Possibly most amusingly, I was in the same room as a man whose first words after being introduced were,
“I’m not normally known as ‘Dr. Evan Harris’ – I’m normally known by the Daily Mail as ‘Doctor Death’“.*
*Disclaimer: Do not visit that link if you want any sensible information. In fact, the article is so amusingly bad, I may break it down at some point, in order to scoff.
Personally, I found him to be intelligent, articulate and sensible. But hey – I’m a crazy, hairy-legged feminist – what do I know?!
Rather embarressingly, I’ve forgotten the full name of the woman whose speech I enjoyed most. I think she was called Dianne, but evidently I should have written this down!
Her points were beautifully put, and she was fantastic.
Her main point was this: That it is those same people who so loudly and vehemently protest about “the rights of the unborn child”, who want nothing to do with that child once it is born. You will never see them voting for a universal childcare system, or extra child benefits, or anything else that would benefit real, living children. And therefore, since their actions show where their words do not that they do not care about the rights of any child or foetus, one is left to conclude that their attack on abortion is aimed at the only other party – women. Not anything to do with children at all.
She got a very, very loud round of applause for that, as you can imagine.
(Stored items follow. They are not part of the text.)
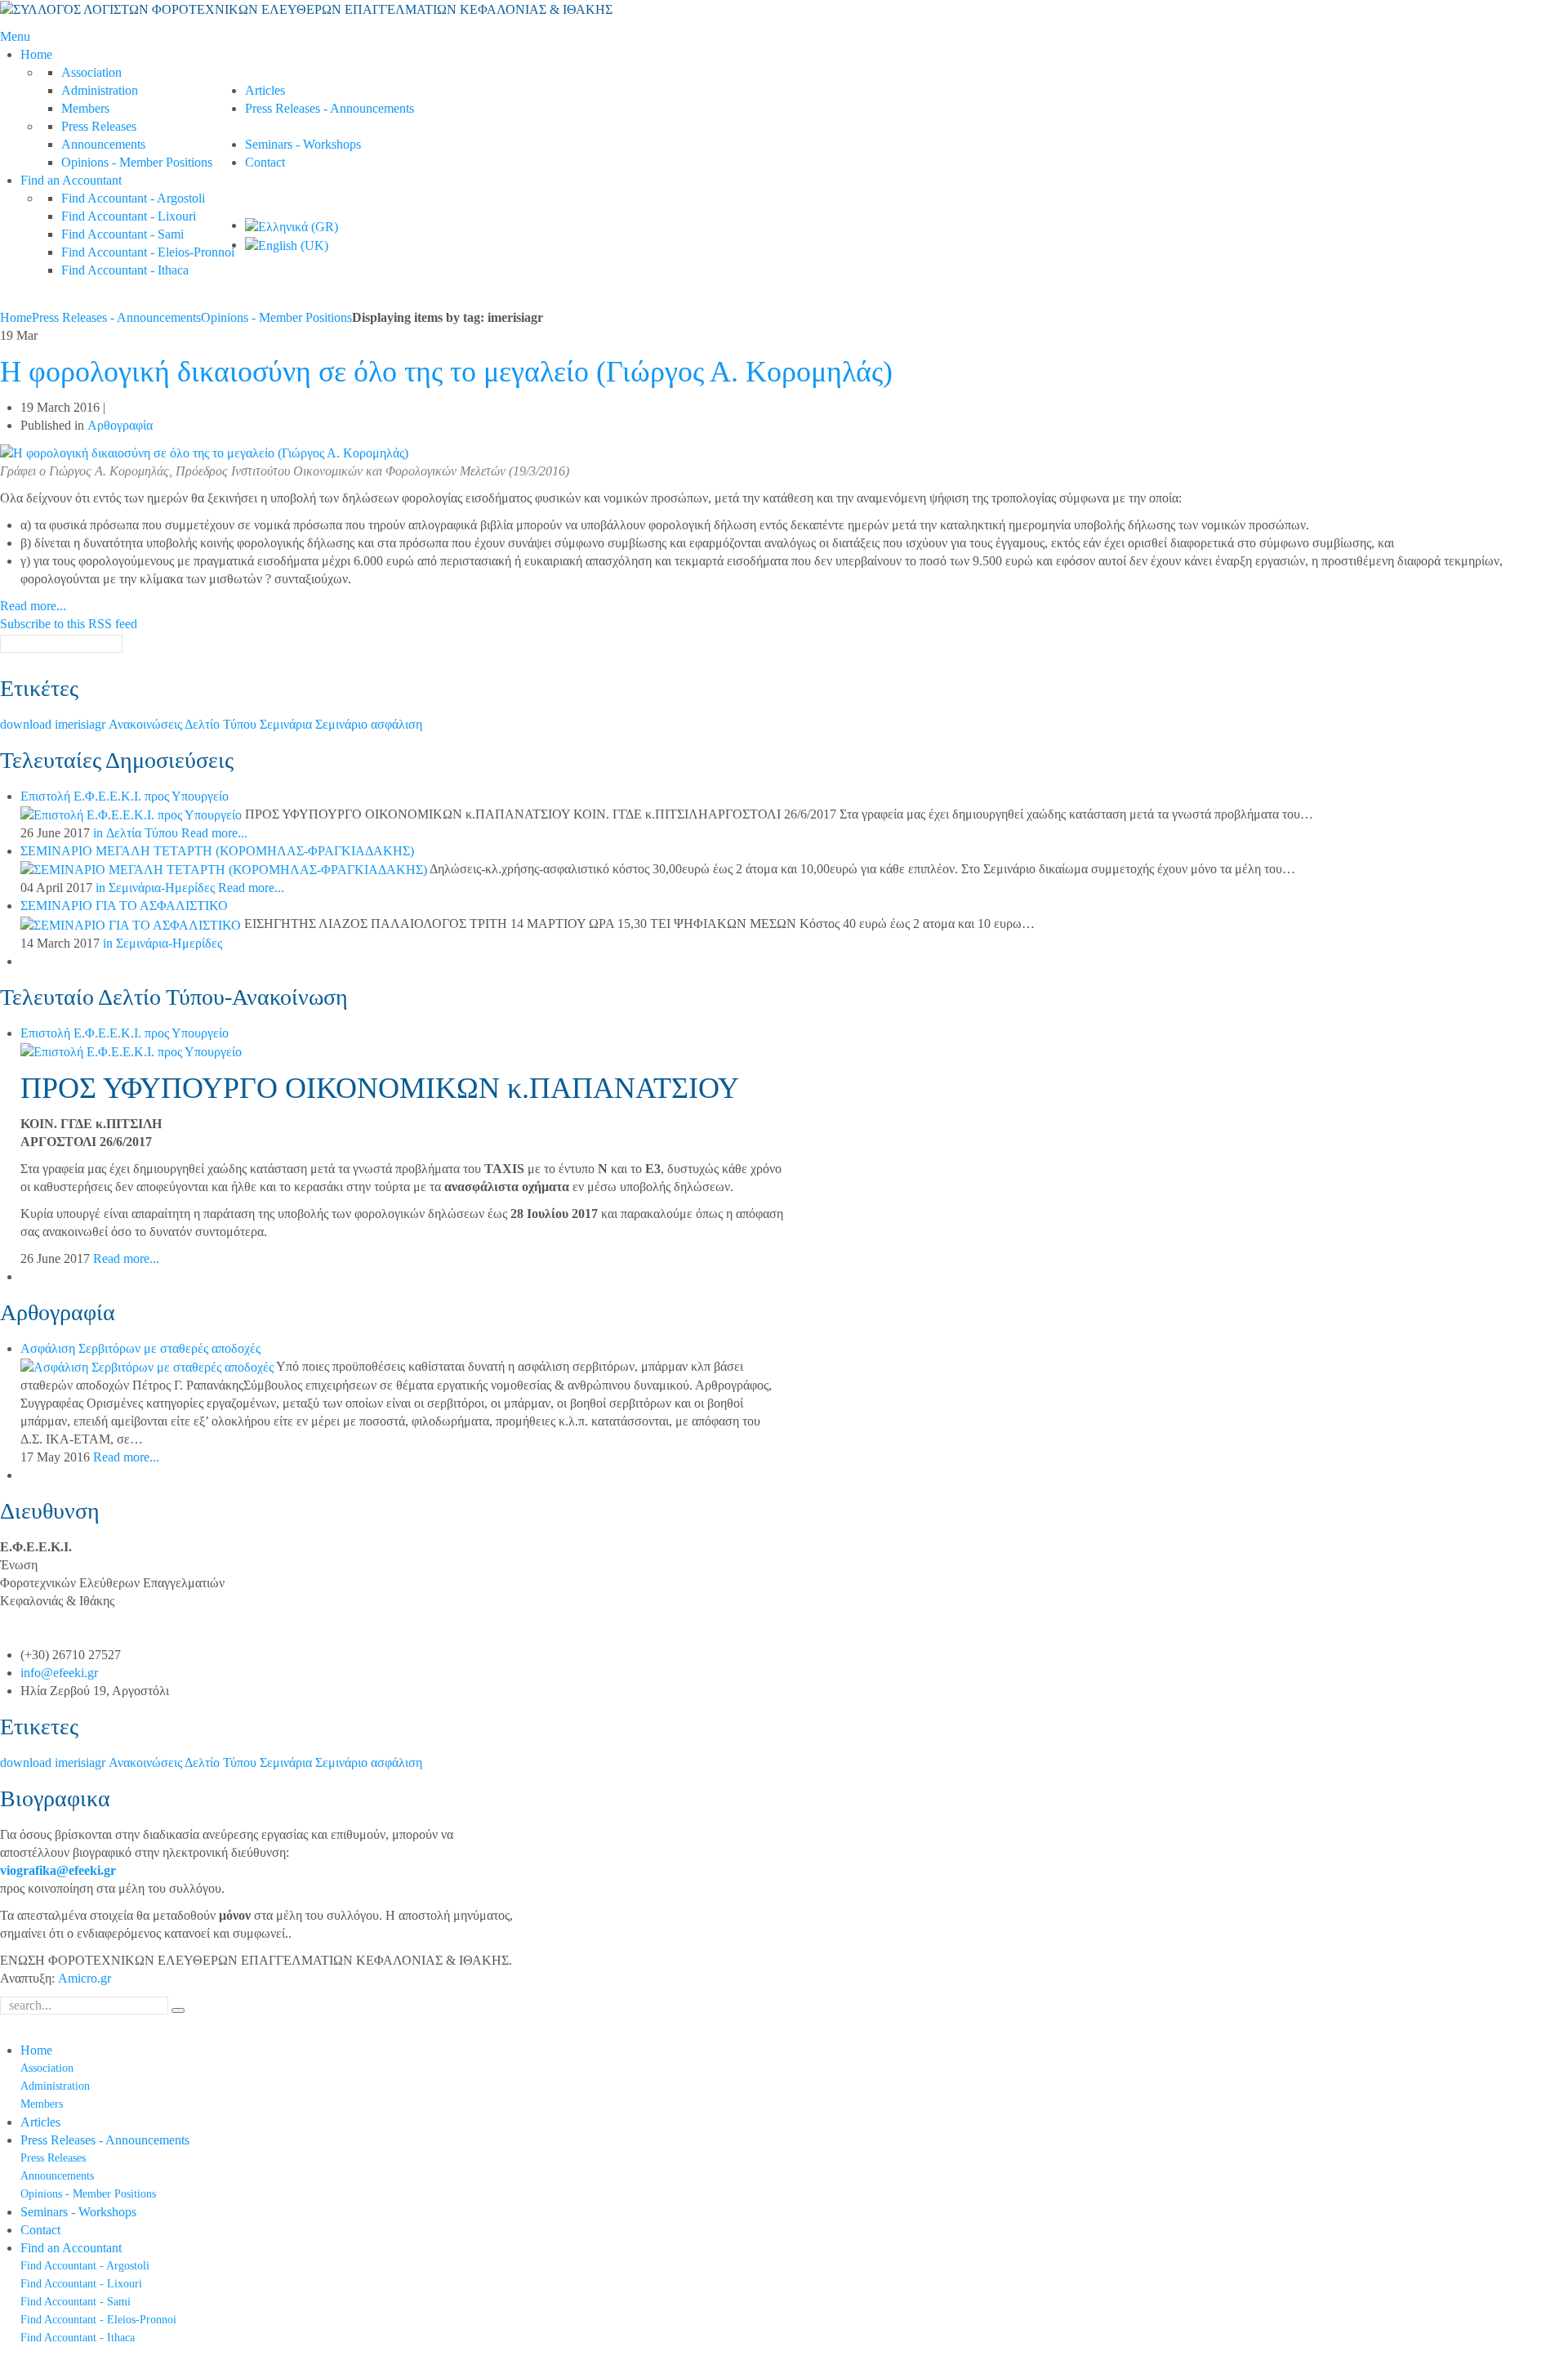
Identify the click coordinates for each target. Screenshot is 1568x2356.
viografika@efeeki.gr (58, 1870)
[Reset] (178, 2010)
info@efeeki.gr (59, 1673)
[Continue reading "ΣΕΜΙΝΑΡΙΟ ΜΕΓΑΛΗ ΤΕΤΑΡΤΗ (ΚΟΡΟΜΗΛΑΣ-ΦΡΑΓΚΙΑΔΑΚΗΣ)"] (225, 869)
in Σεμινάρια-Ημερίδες (155, 888)
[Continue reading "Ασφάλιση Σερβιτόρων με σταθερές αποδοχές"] (148, 1366)
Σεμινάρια (287, 724)
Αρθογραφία (120, 425)
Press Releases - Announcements (116, 317)
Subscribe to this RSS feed (68, 624)
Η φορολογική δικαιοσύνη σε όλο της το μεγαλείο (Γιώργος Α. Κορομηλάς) (446, 371)
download (27, 724)
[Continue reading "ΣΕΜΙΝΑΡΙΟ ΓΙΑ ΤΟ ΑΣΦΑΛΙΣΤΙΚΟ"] (132, 923)
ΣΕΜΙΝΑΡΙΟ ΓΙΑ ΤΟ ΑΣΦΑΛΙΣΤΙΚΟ (124, 906)
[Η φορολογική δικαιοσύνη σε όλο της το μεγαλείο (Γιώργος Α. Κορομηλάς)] (204, 452)
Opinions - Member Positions (276, 317)
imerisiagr (82, 724)
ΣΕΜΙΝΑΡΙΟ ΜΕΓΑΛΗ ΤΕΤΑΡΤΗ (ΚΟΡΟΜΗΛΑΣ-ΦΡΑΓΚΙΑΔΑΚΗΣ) (217, 851)
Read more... (33, 606)
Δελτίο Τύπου (222, 724)
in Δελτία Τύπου (135, 833)
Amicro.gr (84, 1978)
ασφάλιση (396, 724)
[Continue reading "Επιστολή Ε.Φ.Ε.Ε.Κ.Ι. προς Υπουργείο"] (132, 814)
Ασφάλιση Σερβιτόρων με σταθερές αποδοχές (140, 1348)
Anyway. I went to this to get more information, which I have. I feel I have more of an understanding of what is happening, and this pleases me. And I have websites to visit:
- Abortion Rights*
- Antenatal Results and Choices
- British Pregnancy Advisory Service
- Doctors for a Woman’s Choice on Abortion
- Education for Choice
- Family Planning Association
- Marie Stopes International
- Pro-Choice Forum
- Reproductive Health Matters
- Voice for Choice
* Abortion Rights has a model letter that you can download to send to your MP, if you live in the UK. The MPs that were present at the meeting say that personal letters really do make a difference, and can help stiffen resolve, so please, if you can do this, do.
Also, it will help to counteract the lovely, intelligent, adult tactics used by the anti-abortion crowd, who last time round sent every single MP a plastic foetus in the post. Nice.
There are going to be rallies, lobbies, general shouty things. If I can possibly get involved, this meeting has shown me how important it is.
And then it’s just one small step before we take over the world!!!!!